Esther Guijarro
Hospital Universitario del Vinalopó
“Siempre intento aportar mi granito de arena y estar cerca de la gente, que al final es lo que de verdad importa”
Las Hogueras de San Juan ocupan un lugar muy especial en la implicación social y cultural de Esther, que vive esta tradición como una forma de encuentro, convivencia y conexión con la comunidad. En 2024, tuvo el honor de representar a su hoguera, Campoamor, como Belleza, una experiencia que le permitió acercar la fiesta a muchas personas y contribuir activamente a dar visibilidad a una de las celebraciones más representativas de Alicante.
Esther continúa vinculada a esta tradición en la que participa activamente promoviendo la convivencia y el espíritu festivo, demostrando su compromiso social y vocación por trabajar con y para la comunidad, fomentando valores de accesibilidad y participación ciudadana.
A través de su labor, Esther contribuye a fortalecer el tejido social y a mantener vivas las tradiciones que forman parte de la identidad alicantina. Su trabajo pone de manifiesto que, más allá de la formación profesional, lo verdaderamente importante es la vocación, la empatía y la capacidad de implicarse con las personas y su entorno.
“Estas experiencias me permiten aprender cada día de la gente que me rodea y aportar, desde mi profesión y desde la fiesta, algo positivo a la comunidad. Las Hogueras son también un espacio para construir vínculos, compartir y mantener viva nuestra cultura”, comenta Esther.
Sonia Torres
Hospital Ribera Polusa
“Somos un grupo de 8 y nos emociona cuando nos sale a todos al unísono."
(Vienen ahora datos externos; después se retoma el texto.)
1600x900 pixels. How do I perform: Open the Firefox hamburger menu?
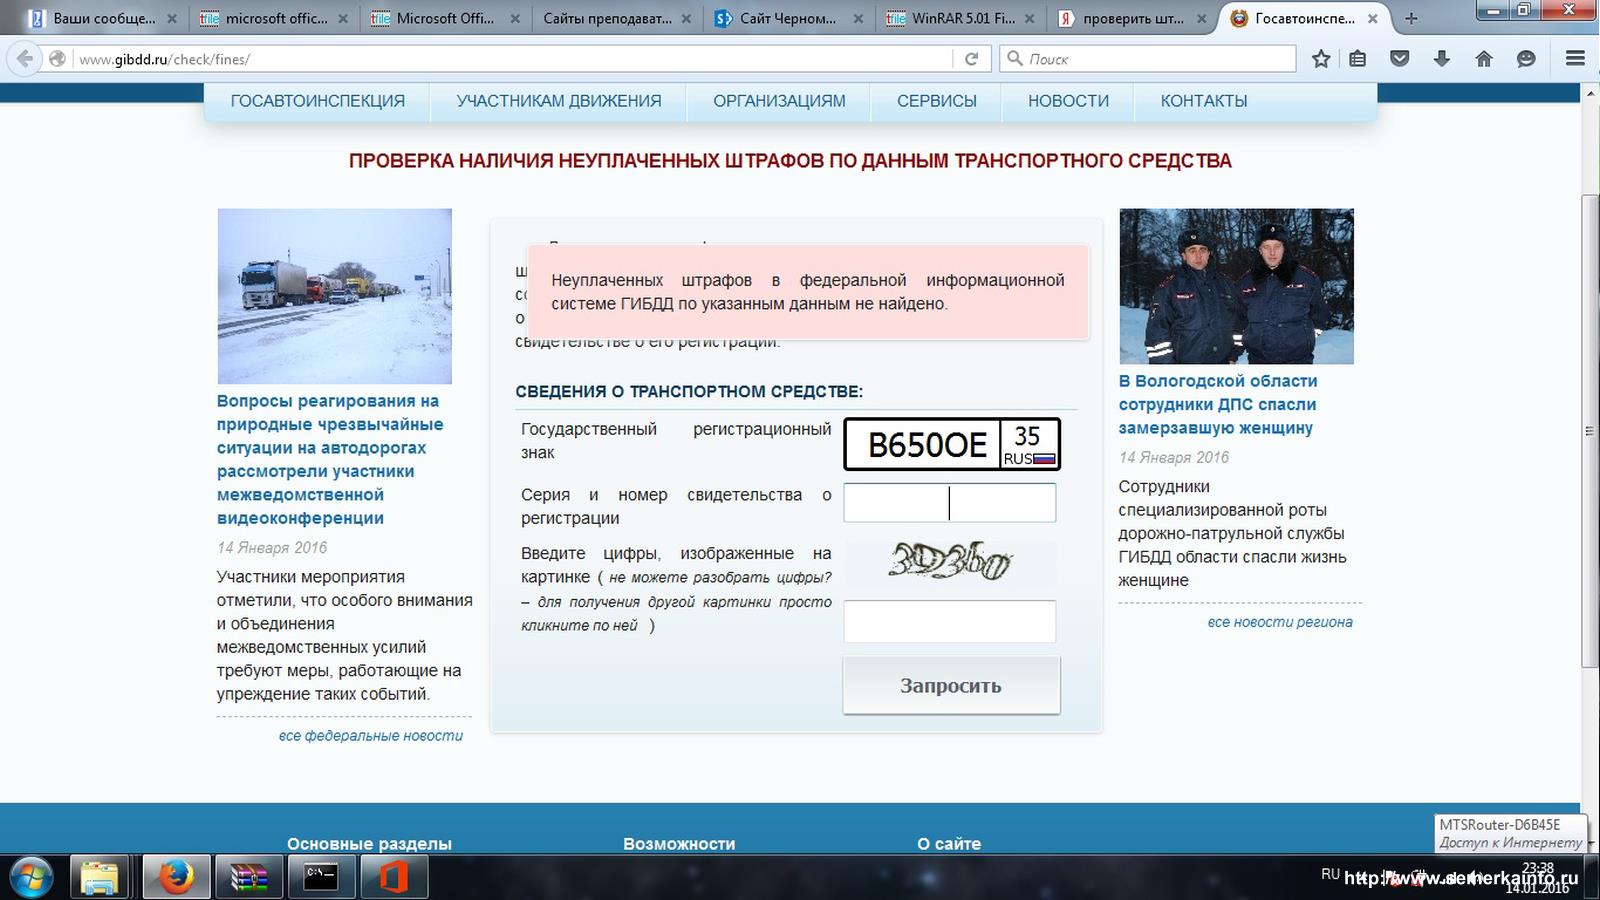pos(1575,59)
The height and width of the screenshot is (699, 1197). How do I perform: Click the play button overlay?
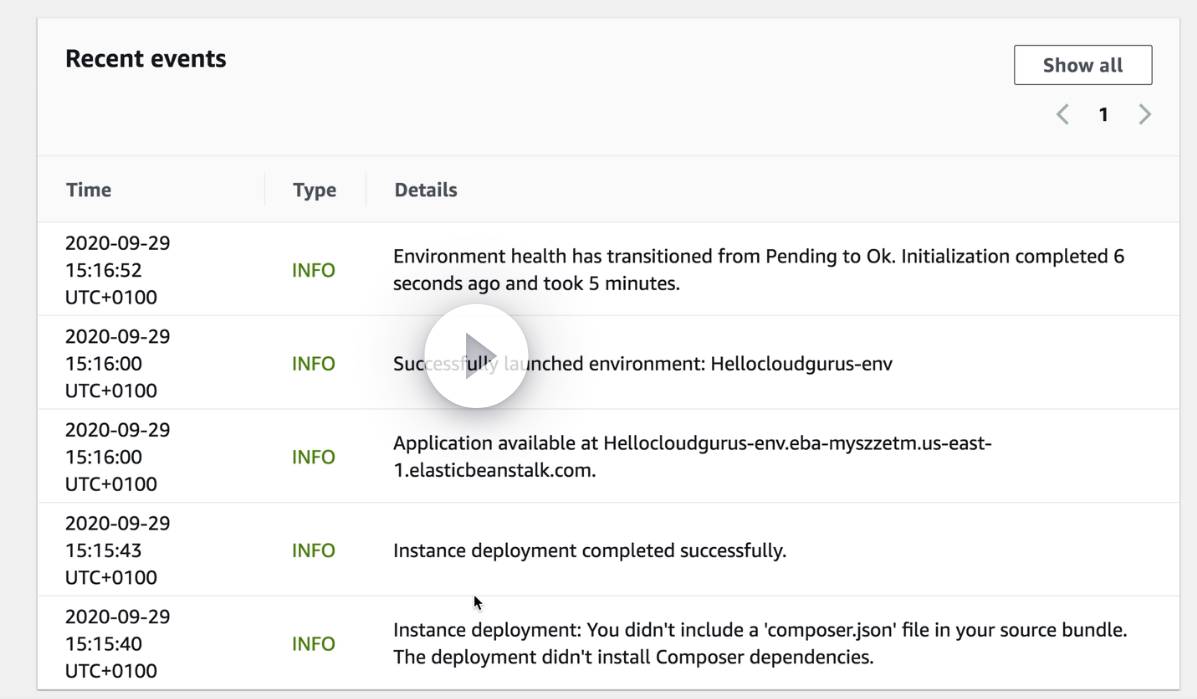tap(476, 356)
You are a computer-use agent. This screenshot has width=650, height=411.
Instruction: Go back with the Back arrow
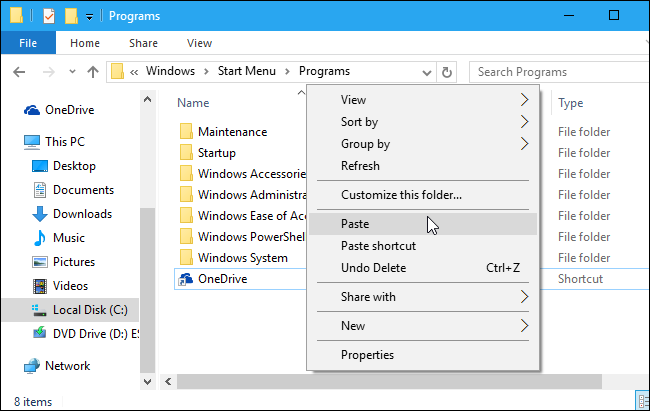click(x=20, y=72)
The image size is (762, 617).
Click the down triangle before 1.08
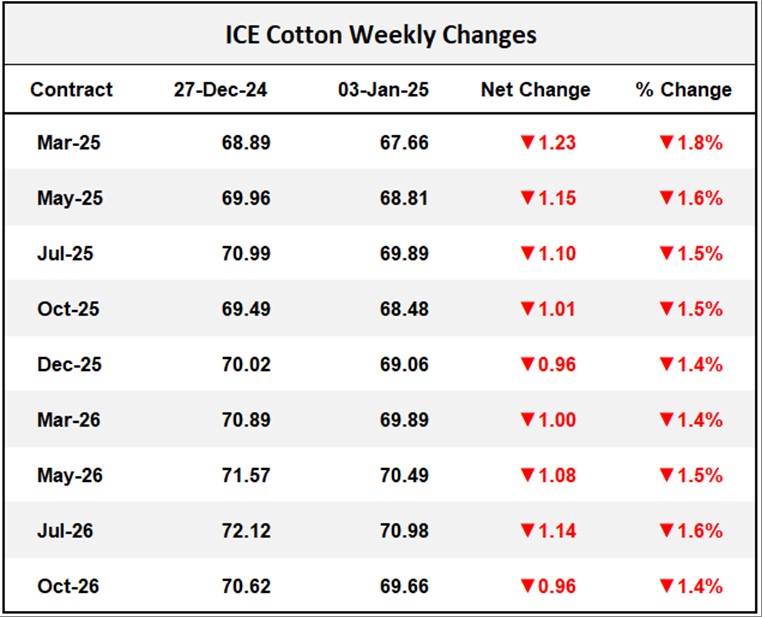coord(527,475)
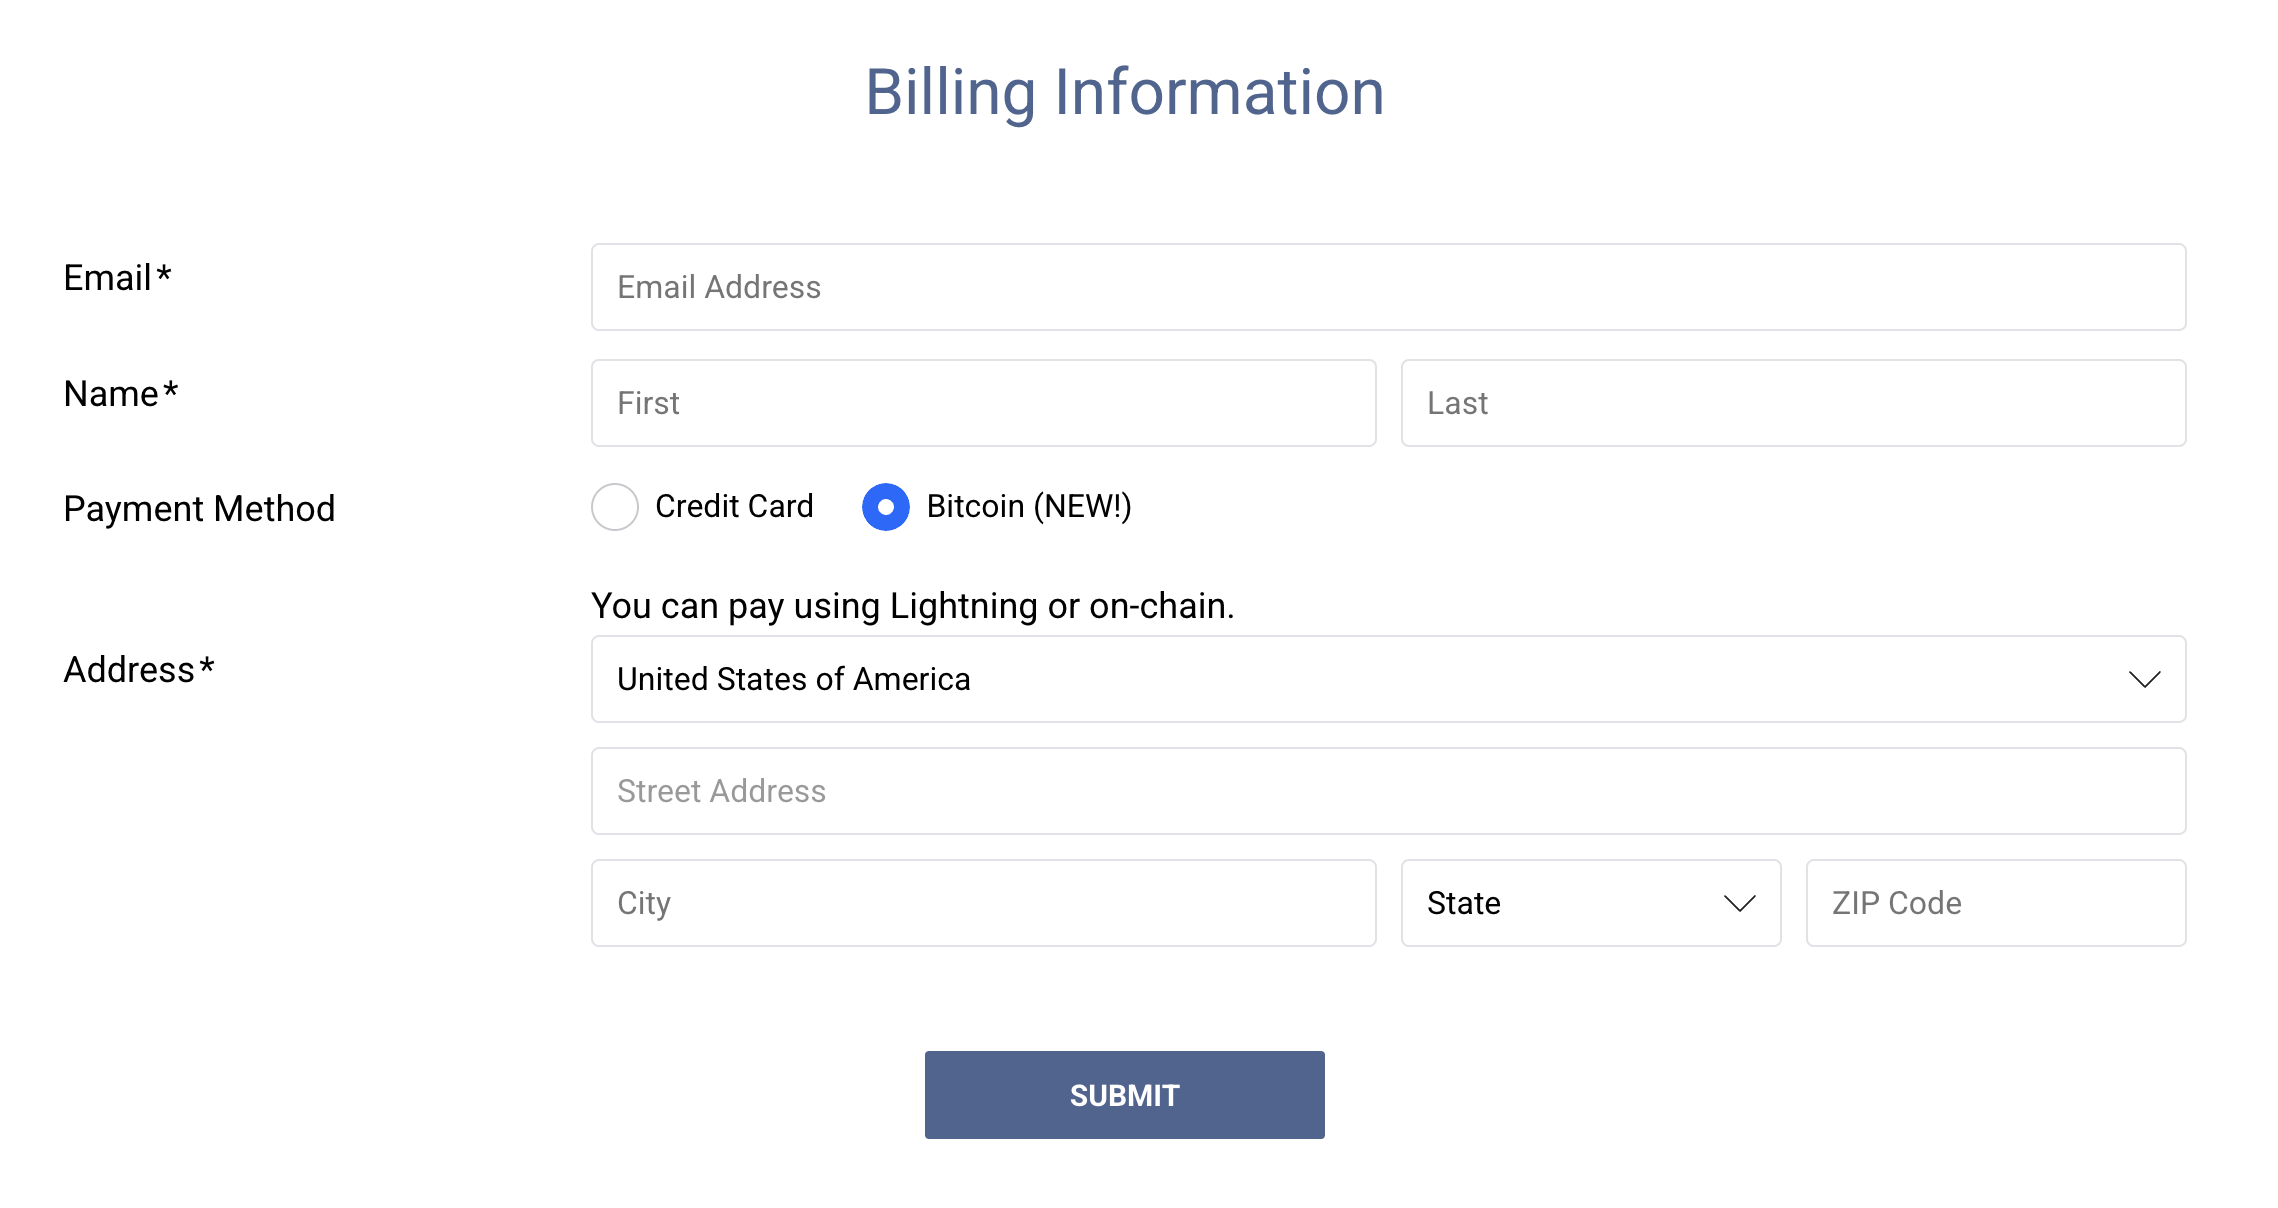Click the Credit Card label text
2278x1208 pixels.
tap(734, 507)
La pandereta es uno de los instrumentos más emblemáticos de la cultura gallega y, para nuestra compañera Sonia, se ha convertido en mucho más que una afición. Hace ya dos años decidió empezar clases y desde entonces forma parte de un grupo con el que comparte música, aprendizaje y muchas emociones.
“Voy dos días a la semana, una horita, y cuando puedo practico en casa también con mi hija, que toca la pandereta incluso mejor que yo”, nos cuenta entre risas. Un momento especial que se ha convertido en una forma de compartir tiempo juntas y mantener viva una tradición.
En su grupo son ocho personas y uno de los momentos más especiales llega cuando todo encaja y consiguen tocar al unísono. “Nos emociona cuando nos sale a todos a la vez. Creo que ya tenemos todos una buena adicción…”, concluye Sonia. Una afición que no solo conecta con la música y la cultura, sino también con el disfrute compartido, la constancia y la satisfacción de aprender algo nuevo en equipo.